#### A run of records

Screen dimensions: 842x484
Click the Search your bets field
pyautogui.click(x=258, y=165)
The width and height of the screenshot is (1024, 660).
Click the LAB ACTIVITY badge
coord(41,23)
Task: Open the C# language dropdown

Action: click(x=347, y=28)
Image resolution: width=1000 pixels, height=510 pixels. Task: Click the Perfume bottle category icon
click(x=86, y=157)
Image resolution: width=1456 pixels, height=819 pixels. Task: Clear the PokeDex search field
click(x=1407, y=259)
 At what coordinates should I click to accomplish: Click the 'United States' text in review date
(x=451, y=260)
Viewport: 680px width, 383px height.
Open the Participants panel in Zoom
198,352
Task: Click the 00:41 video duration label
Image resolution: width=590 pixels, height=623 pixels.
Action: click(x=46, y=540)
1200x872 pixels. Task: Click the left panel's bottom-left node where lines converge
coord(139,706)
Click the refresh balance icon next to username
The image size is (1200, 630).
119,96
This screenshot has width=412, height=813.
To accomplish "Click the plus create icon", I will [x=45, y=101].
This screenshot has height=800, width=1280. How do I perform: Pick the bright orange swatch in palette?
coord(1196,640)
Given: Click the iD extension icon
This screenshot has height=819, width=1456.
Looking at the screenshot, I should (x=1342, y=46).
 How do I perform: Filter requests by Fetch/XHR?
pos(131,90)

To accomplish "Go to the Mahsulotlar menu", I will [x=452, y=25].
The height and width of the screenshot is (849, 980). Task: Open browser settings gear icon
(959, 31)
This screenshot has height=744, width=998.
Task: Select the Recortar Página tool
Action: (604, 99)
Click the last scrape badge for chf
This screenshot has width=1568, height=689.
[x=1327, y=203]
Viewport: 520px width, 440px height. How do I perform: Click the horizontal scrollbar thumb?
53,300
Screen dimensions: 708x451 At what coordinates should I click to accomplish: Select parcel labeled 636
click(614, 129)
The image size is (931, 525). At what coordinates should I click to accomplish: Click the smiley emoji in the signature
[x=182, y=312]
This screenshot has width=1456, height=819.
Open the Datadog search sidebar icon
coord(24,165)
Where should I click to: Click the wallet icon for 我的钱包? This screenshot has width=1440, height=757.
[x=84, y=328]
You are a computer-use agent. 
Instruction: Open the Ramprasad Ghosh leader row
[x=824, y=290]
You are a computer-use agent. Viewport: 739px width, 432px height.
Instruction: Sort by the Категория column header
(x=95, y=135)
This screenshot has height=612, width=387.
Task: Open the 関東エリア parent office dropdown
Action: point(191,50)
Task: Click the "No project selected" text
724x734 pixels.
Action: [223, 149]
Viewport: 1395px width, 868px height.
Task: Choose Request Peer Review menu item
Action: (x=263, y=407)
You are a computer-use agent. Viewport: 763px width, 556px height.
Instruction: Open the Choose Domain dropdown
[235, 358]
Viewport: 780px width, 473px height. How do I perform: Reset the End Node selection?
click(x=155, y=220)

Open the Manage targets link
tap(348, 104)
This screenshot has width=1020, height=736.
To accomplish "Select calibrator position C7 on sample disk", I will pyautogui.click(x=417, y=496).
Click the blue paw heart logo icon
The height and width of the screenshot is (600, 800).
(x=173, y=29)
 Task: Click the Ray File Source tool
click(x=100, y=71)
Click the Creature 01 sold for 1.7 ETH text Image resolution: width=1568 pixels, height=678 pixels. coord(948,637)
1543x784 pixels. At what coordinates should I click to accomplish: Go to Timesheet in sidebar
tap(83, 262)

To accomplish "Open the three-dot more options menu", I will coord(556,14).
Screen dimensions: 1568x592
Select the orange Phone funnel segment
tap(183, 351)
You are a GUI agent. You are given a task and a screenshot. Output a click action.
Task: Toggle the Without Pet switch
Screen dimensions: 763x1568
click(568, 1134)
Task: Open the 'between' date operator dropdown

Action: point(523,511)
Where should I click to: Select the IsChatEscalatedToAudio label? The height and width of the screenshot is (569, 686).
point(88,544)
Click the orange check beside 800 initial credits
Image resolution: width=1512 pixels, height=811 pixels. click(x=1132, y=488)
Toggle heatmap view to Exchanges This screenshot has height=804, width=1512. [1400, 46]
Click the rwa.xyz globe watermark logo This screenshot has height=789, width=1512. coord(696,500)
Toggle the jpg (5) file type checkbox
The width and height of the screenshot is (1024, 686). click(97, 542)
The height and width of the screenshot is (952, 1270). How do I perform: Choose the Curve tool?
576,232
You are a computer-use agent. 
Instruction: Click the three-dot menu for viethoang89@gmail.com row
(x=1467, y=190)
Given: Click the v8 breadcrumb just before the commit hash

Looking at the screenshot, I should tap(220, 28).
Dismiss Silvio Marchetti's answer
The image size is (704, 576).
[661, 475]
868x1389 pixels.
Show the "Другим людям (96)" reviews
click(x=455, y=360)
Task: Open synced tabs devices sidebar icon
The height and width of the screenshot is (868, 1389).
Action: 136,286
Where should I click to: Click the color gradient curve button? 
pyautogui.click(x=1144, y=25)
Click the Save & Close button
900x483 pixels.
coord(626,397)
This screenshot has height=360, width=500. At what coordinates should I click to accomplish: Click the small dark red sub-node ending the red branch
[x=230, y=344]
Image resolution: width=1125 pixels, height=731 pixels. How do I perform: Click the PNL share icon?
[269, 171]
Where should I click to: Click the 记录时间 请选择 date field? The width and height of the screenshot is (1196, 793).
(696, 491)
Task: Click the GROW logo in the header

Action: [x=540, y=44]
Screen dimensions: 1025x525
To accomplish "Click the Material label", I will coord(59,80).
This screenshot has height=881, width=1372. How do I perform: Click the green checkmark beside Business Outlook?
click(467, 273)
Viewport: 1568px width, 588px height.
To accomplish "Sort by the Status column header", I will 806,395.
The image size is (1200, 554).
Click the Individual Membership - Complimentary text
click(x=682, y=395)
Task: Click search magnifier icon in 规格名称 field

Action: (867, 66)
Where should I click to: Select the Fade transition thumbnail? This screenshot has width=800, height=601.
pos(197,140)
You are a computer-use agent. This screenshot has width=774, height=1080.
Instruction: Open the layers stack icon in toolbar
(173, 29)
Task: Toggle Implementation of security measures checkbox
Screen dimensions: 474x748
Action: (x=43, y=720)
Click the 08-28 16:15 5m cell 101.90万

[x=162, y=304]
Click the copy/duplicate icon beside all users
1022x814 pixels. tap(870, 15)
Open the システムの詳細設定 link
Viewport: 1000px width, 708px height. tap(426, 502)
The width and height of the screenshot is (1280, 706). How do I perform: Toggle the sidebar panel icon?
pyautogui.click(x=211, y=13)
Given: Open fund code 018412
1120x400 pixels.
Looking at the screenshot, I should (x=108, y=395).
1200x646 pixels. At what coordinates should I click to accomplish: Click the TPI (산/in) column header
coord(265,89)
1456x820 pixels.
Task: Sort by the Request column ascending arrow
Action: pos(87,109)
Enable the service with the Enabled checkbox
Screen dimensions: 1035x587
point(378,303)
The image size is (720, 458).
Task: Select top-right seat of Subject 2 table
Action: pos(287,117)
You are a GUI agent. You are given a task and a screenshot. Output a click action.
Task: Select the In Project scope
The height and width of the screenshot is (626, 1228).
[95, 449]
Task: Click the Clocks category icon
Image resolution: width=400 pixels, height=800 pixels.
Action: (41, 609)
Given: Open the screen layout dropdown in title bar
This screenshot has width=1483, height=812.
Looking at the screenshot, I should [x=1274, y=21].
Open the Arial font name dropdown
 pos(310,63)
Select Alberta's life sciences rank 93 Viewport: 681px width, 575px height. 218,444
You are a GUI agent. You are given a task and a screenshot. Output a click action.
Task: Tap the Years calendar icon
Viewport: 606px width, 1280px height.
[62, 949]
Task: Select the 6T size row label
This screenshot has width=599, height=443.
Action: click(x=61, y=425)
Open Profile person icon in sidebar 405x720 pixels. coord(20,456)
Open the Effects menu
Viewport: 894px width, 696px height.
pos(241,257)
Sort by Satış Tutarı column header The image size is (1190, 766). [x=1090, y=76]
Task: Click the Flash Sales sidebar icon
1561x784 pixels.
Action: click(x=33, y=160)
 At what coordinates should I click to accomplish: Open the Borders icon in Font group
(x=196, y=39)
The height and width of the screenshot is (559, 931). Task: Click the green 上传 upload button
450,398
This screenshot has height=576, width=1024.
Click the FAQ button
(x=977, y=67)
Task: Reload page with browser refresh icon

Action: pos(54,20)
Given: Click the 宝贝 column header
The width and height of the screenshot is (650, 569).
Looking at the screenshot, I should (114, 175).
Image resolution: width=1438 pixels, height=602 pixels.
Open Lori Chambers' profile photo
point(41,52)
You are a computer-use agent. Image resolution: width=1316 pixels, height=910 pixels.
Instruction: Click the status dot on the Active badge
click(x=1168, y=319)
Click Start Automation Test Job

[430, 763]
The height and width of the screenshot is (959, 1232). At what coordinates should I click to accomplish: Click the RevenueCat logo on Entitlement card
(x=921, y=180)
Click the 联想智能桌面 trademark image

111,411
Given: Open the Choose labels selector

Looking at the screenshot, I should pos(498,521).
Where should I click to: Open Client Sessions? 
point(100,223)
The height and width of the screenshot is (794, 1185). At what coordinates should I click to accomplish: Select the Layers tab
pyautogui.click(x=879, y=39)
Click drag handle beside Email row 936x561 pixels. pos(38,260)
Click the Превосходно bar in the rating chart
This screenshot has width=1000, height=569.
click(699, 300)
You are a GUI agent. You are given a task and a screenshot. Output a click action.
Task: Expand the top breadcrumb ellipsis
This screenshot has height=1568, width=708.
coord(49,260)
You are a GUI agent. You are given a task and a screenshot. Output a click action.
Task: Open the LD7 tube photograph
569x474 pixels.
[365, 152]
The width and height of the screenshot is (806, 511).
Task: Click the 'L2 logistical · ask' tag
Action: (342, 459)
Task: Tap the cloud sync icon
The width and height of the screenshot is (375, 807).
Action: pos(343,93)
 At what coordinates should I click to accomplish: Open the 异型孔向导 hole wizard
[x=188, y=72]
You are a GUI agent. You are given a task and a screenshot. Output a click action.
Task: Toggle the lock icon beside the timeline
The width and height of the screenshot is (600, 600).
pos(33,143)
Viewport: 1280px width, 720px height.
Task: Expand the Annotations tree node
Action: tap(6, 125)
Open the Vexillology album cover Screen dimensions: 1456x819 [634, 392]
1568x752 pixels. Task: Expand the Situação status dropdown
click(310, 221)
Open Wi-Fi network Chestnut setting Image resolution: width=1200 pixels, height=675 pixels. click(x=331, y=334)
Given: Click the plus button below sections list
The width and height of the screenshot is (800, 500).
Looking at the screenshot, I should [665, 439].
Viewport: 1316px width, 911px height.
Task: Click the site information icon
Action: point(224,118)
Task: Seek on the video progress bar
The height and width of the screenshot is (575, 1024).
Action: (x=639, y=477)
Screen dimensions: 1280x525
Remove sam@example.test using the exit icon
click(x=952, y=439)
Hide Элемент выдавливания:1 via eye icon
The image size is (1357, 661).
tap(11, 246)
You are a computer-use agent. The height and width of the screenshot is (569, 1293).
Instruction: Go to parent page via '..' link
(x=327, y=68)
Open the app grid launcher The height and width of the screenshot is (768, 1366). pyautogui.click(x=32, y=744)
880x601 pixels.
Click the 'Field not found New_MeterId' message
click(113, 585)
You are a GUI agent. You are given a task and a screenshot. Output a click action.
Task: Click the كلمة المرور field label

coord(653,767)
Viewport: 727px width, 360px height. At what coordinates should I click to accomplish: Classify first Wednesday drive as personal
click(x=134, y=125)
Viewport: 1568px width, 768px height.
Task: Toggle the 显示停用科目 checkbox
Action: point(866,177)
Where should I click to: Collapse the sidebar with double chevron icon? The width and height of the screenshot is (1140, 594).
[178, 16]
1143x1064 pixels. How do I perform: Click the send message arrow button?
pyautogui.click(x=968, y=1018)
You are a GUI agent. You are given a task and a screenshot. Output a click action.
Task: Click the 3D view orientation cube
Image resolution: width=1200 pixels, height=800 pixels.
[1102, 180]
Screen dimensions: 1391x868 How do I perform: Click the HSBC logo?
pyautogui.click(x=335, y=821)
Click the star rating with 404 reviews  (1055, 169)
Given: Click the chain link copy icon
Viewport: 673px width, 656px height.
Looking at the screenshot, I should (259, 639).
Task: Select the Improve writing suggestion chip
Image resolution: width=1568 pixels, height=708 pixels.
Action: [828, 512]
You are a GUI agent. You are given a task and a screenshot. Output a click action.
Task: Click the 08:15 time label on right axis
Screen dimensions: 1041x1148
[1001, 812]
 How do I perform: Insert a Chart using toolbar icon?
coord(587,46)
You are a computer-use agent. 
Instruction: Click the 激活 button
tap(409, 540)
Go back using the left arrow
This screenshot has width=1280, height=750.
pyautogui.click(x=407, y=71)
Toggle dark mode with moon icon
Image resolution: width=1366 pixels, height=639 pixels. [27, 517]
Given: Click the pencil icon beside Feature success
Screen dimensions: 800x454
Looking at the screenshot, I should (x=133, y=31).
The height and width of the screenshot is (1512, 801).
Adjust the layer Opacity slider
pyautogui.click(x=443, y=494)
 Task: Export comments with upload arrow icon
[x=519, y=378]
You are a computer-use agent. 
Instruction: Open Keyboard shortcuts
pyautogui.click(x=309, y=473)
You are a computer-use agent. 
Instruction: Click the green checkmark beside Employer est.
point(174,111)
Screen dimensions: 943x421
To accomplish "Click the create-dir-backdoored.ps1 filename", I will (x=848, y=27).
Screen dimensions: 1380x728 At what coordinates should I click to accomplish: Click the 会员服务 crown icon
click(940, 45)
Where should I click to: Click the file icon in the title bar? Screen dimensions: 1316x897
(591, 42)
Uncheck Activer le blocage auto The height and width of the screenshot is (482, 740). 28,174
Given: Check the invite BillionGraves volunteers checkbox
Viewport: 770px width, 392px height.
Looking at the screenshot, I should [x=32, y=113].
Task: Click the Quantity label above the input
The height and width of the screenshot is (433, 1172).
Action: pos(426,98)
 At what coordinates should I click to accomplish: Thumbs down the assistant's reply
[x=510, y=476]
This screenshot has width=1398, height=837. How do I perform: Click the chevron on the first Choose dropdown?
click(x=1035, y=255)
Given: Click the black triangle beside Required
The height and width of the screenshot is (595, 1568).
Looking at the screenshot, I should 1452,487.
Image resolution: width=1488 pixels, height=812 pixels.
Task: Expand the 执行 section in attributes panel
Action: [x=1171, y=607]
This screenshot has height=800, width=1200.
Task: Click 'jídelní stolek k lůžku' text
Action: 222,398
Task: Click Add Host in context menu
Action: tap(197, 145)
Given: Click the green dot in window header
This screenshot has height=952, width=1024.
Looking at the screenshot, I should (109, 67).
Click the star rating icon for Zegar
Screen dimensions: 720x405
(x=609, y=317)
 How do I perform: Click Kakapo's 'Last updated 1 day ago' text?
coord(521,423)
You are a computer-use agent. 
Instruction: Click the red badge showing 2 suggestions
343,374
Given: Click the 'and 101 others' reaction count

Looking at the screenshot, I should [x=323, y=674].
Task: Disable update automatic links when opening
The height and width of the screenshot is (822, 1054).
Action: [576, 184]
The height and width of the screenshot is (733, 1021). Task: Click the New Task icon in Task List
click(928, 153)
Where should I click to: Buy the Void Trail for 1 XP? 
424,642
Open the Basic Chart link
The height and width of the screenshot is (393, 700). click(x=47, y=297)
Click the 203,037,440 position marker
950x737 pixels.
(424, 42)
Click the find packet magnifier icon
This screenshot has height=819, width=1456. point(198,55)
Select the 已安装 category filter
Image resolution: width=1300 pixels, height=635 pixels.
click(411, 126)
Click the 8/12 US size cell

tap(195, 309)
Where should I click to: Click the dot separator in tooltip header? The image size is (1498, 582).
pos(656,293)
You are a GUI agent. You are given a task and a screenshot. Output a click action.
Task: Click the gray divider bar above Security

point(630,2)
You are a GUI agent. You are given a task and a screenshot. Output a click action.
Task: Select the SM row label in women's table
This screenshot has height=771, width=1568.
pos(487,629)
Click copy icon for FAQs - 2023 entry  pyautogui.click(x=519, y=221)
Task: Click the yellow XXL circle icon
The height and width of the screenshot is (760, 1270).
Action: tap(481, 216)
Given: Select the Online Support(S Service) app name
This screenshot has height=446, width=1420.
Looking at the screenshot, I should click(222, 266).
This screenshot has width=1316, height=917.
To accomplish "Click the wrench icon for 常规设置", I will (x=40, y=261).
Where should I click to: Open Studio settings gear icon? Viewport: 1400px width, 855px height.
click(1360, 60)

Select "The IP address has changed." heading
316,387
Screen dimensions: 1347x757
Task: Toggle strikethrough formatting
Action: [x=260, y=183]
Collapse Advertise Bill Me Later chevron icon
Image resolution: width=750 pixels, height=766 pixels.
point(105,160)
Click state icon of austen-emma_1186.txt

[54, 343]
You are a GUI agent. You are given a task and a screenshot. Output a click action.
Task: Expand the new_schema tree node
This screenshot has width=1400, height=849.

#### Task instructions
Duplicate the items from the line with "Where should I click to: Buy" up to and including the line with "Click copy icon".

#### Final answer
Where should I click to: Buy the Void Trail for 1 XP? 
424,642
Open the Basic Chart link
The height and width of the screenshot is (393, 700). click(x=47, y=297)
Click the 203,037,440 position marker
950x737 pixels.
(424, 42)
Click the find packet magnifier icon
This screenshot has height=819, width=1456. point(198,55)
Select the 已安装 category filter
Image resolution: width=1300 pixels, height=635 pixels.
click(411, 126)
Click the 8/12 US size cell

tap(195, 309)
Where should I click to: Click the dot separator in tooltip header? The image size is (1498, 582).
pos(656,293)
You are a GUI agent. You are given a task and a screenshot. Output a click action.
Task: Click the gray divider bar above Security

point(630,2)
You are a GUI agent. You are given a task and a screenshot. Output a click action.
Task: Select the SM row label in women's table
This screenshot has height=771, width=1568.
pos(487,629)
Click copy icon for FAQs - 2023 entry  pyautogui.click(x=519, y=221)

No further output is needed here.